■ **WHAT YOU WILL DO**: Count the lines below that contain the word "Open". Reply with the number alone.

■ **INPUT RECORDS**:
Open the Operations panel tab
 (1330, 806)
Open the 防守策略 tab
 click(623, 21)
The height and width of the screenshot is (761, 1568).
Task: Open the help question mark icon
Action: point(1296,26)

■ **ANSWER IN FULL**: 3